** start of PROVIDED MATERIAL **

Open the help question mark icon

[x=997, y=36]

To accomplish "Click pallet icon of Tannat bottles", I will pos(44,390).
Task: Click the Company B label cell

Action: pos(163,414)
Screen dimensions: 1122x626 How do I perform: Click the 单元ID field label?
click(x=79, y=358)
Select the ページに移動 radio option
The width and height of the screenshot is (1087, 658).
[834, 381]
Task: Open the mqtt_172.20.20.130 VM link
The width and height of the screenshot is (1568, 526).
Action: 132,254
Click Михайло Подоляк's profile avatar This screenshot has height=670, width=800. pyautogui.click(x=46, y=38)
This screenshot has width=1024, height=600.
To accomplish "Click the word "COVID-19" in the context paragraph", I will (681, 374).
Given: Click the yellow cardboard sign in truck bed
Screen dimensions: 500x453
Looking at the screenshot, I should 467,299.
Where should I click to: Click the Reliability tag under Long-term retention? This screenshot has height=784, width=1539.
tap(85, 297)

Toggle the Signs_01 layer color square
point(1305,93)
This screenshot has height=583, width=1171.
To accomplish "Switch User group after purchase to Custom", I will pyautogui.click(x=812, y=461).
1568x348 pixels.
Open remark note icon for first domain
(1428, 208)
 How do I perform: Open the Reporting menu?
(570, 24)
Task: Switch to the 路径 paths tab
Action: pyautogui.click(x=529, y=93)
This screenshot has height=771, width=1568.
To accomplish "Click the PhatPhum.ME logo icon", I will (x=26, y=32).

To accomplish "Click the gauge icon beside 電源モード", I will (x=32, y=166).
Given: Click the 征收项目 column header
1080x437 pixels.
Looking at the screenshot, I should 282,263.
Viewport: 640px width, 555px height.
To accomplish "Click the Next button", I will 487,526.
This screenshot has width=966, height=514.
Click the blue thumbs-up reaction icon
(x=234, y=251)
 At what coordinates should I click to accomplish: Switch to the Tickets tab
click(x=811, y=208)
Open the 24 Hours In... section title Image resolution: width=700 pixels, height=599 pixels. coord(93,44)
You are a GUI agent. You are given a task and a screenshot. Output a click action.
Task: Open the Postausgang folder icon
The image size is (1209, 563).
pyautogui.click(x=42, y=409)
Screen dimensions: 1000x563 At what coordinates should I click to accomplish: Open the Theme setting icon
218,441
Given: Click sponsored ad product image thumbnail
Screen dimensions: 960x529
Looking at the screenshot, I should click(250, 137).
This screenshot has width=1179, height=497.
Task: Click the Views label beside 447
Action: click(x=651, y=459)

** end of PROVIDED MATERIAL **

### [PROBLEM TO WORK ON]
Can you copy out, line for line and unchanged, the part of the records that opens with the line containing "Task: Click the Company B label cell" and closes with the line containing "(1428, 208)", including both of those lines and nothing else?

### [TASK SOLUTION]
Task: Click the Company B label cell

Action: pos(163,414)
Screen dimensions: 1122x626 How do I perform: Click the 单元ID field label?
click(x=79, y=358)
Select the ページに移動 radio option
The width and height of the screenshot is (1087, 658).
[834, 381]
Task: Open the mqtt_172.20.20.130 VM link
The width and height of the screenshot is (1568, 526).
Action: 132,254
Click Михайло Подоляк's profile avatar This screenshot has height=670, width=800. pyautogui.click(x=46, y=38)
This screenshot has width=1024, height=600.
To accomplish "Click the word "COVID-19" in the context paragraph", I will (681, 374).
Given: Click the yellow cardboard sign in truck bed
Screen dimensions: 500x453
Looking at the screenshot, I should 467,299.
Where should I click to: Click the Reliability tag under Long-term retention? This screenshot has height=784, width=1539.
tap(85, 297)

Toggle the Signs_01 layer color square
point(1305,93)
This screenshot has height=583, width=1171.
To accomplish "Switch User group after purchase to Custom", I will pyautogui.click(x=812, y=461).
1568x348 pixels.
Open remark note icon for first domain
(1428, 208)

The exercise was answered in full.